I appreciate Rebecca’s conscious using of this challenging time for personal exploration and I am fascinated by what she tells us about the secret of the waxed amaryllis.
by Rebecca Crichton, Seattle, Washington
Last week, I wrote about the daily dose of wonder I give myself and others. I give the waxed amaryllis bulbs from Trader Joe’s out like candy to people who I encounter as I go through the season. I gave one to the Real Change salesperson who I’ve seen at that store for years. My hair stylist and massage therapist look forward to them every year. I gave one to my 100-year-old friend in Bellingham and one for the 90th birthday of my daughter’s mother-in-law. I gave one to my Spanish-speaking cleaning lady and hope she understands about not doing anything to make them grow.

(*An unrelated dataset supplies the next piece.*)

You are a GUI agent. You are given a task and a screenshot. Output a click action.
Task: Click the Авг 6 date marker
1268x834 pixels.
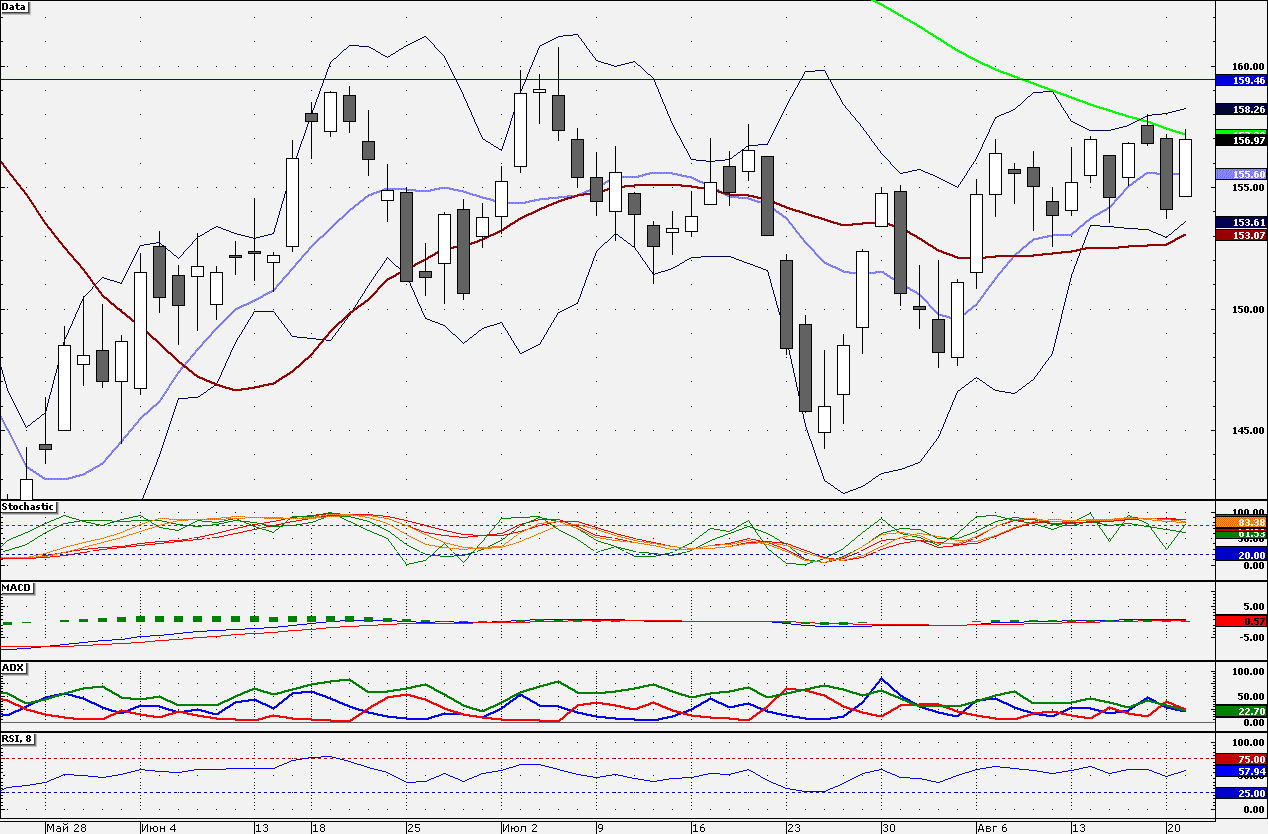click(x=995, y=828)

This is the miracle of them. They require nothing to give their gift. The bulbs grow almost 2 inches a day once they have indirect light and reach heights of at least two feet, with their four-bloomed buds opening and fanning out to reveal deep throats with curling stamens. I can’t look at them without feeling wonder. Once the blooms are finished, the leaves emerge and can last for months, even years, if you strip off the wax and plant them.

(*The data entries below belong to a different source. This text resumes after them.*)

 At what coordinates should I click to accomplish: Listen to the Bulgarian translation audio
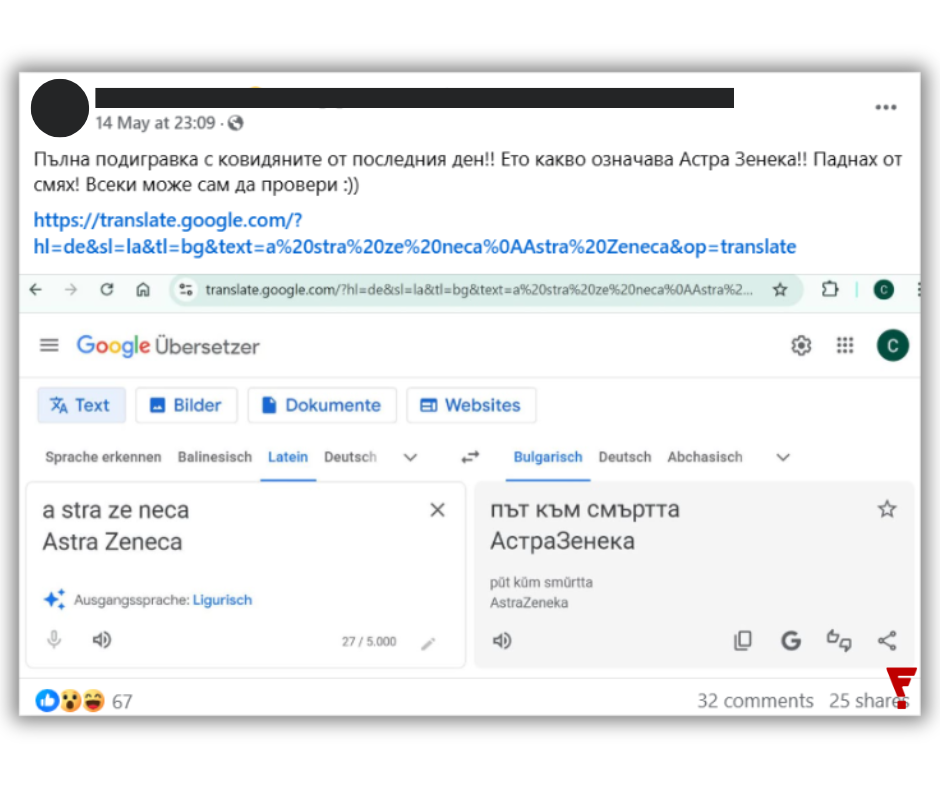point(502,641)
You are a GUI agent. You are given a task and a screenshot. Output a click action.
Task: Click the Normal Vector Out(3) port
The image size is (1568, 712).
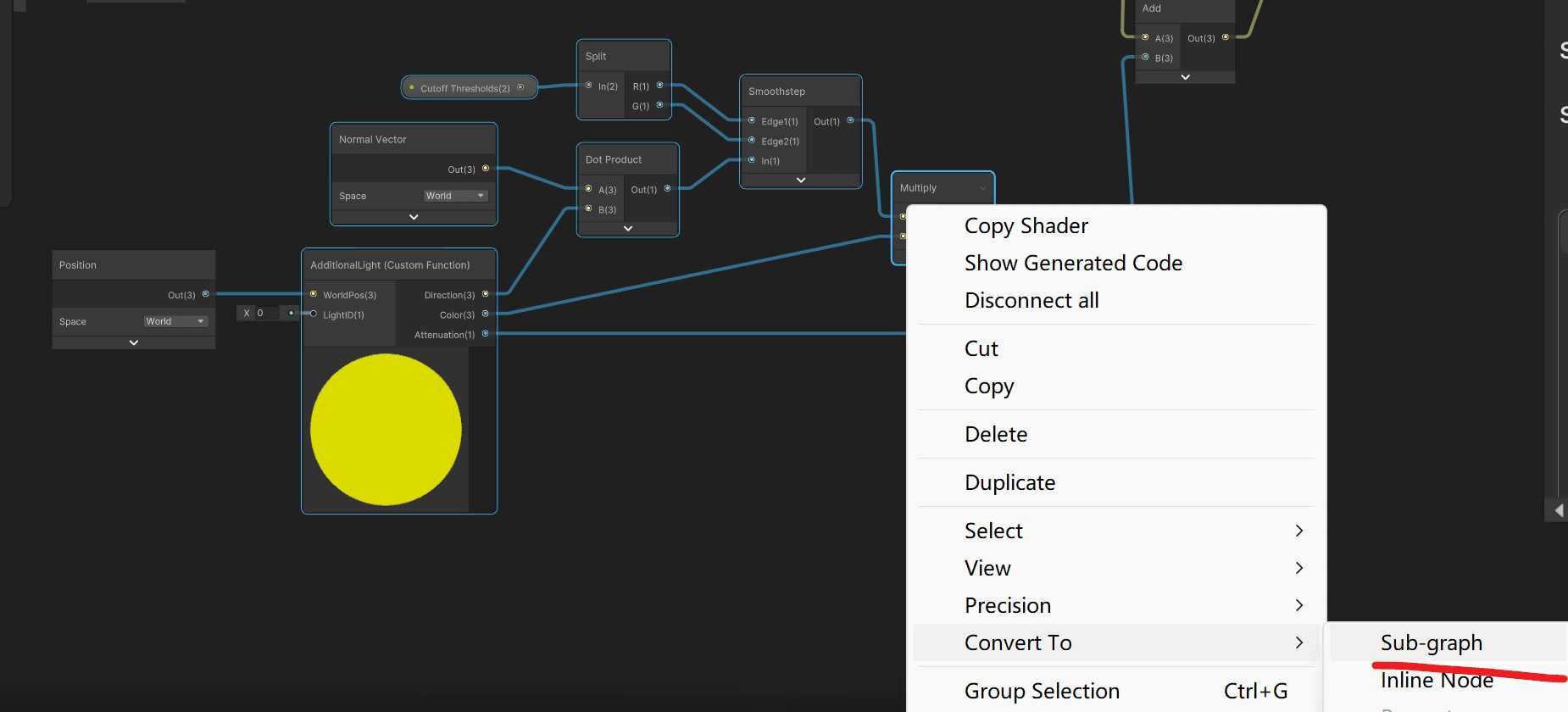[486, 169]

Finally, after all this time, I wondered, how they do what they do? What is the secret of the waxed amaryllis bulbs? As we all now know, just ask Google. And sure enough, there were several posts on how to make your own waxed bulbs, complete with videos and explanations. To summarize: soak the bulbs in water for several hours, let them dry a bit, cut off their roots and basal plate (the bottom) and dip them in wax. The reason for removing the basal plate is that, without their roots, the bulb puts all its energy into blooming.
I let that sink in a bit. When it can’t root, it blooms. The bulb has all its energy stored inside. And I think, what does that mean for me?

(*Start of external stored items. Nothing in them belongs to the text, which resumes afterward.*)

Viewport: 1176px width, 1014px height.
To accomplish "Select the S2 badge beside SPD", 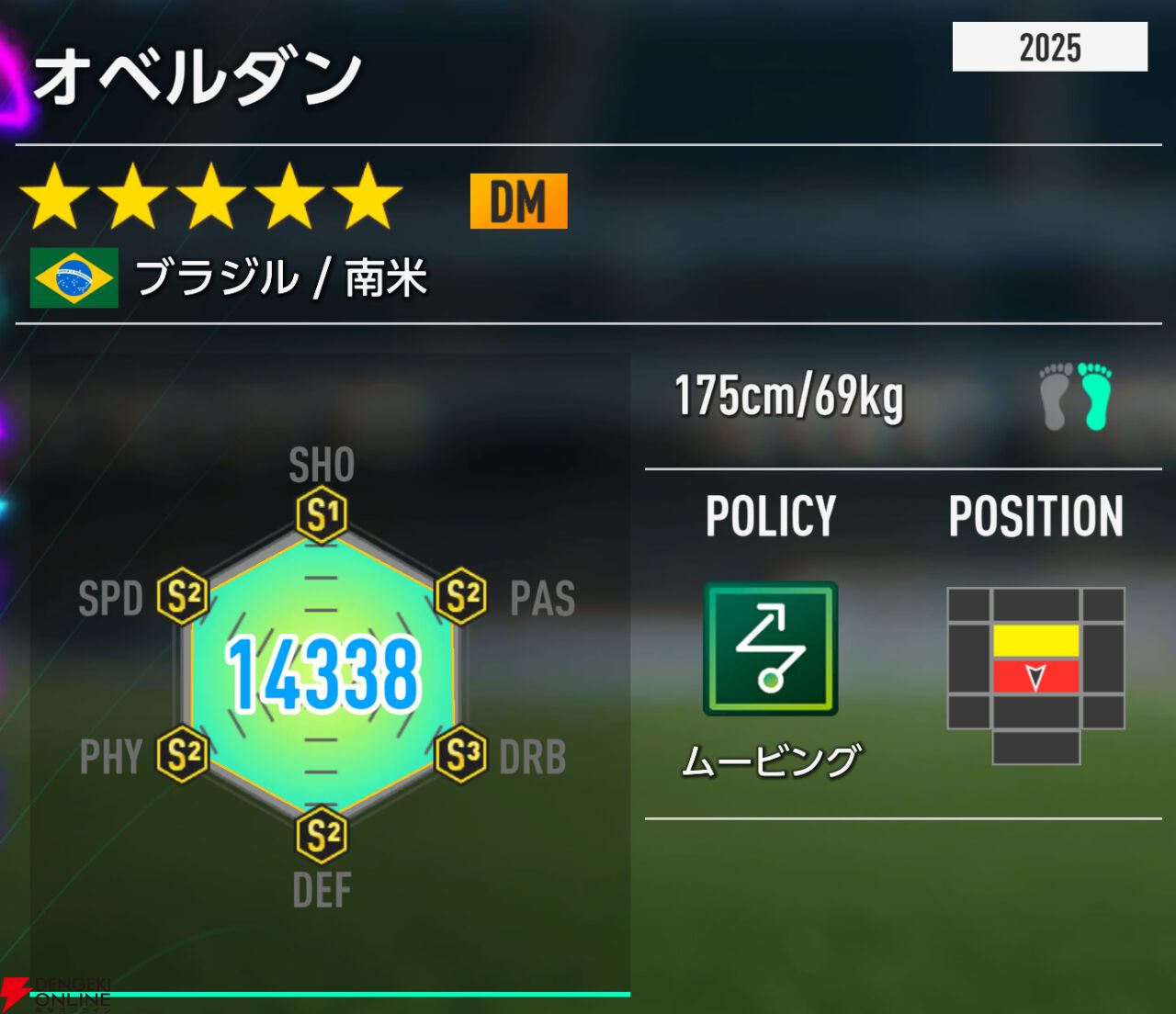I will [x=183, y=597].
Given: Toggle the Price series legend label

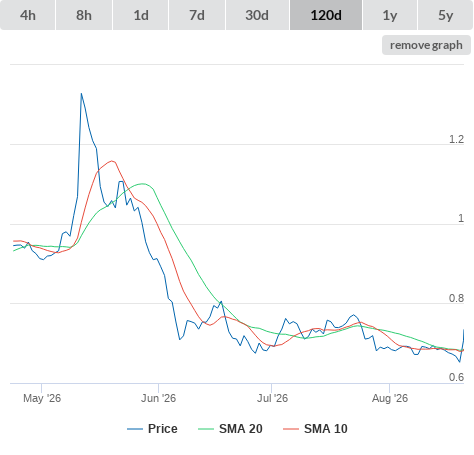Looking at the screenshot, I should pos(163,429).
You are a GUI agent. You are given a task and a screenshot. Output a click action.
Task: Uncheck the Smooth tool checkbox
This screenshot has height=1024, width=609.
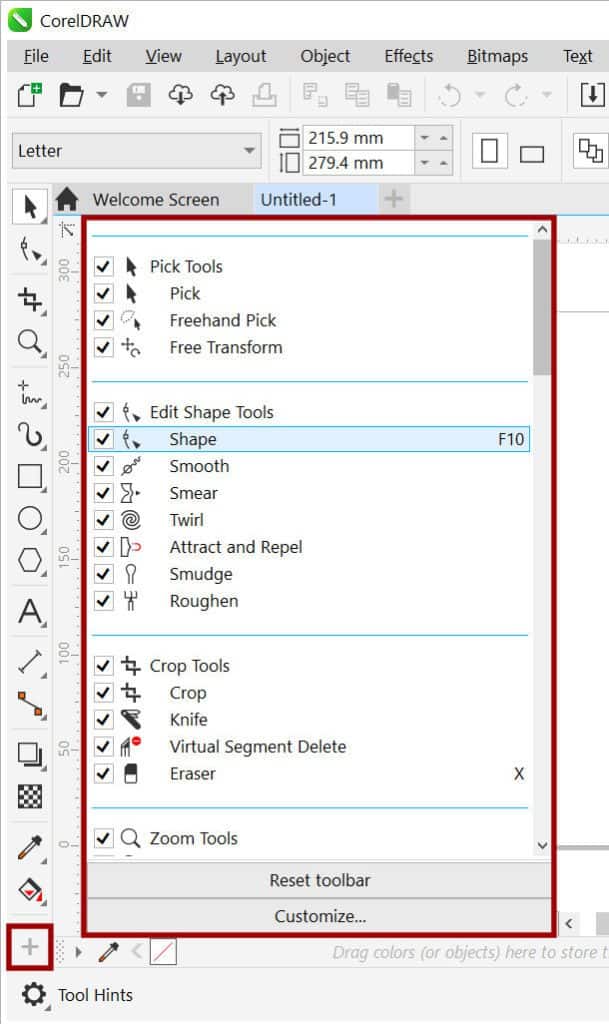[104, 466]

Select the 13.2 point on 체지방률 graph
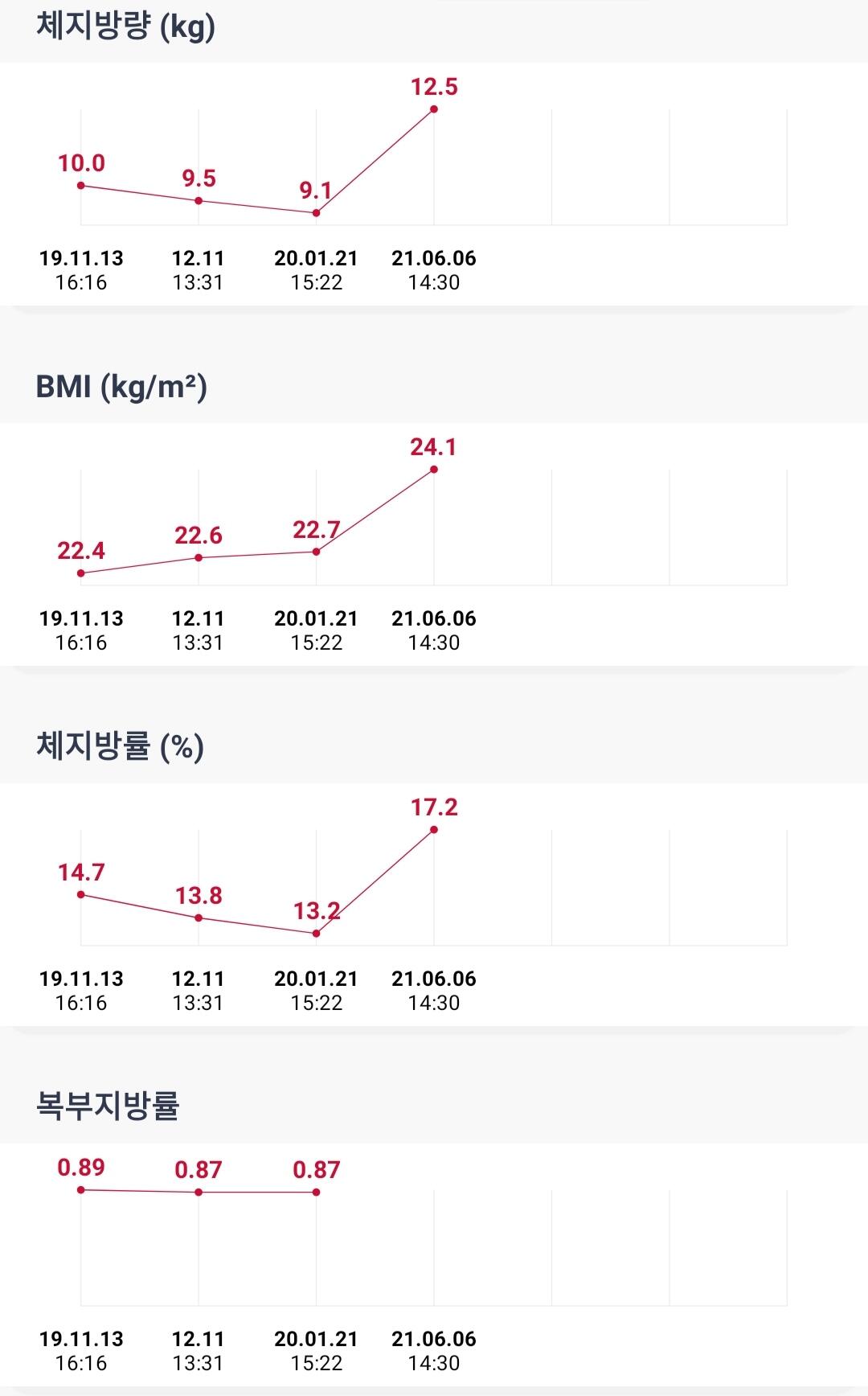(316, 934)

During this different and challenging time, I find myself writing daily, accompanying myself in my life as I continue to restrict my movement and don’t have people in my home to share food and life with.
I am starting to capture the ‘Glimmers’ I get as I go through my day. The term was used by Pam Houston, a well-known writer whose writing workshop I took in October. She collects ‘Glimmers,’ something that catches her attention that she might combine with another glimmer and will eventually be part of what she writes. I loved hearing that idea. It is how I have worked as a writer and I felt validated in my own process.
Now I wouldn’t say my roots have been severed so much as that they have turned inside to fuel my growth. They have a whole life’s energy in them and now is the time to allow myself to bloom.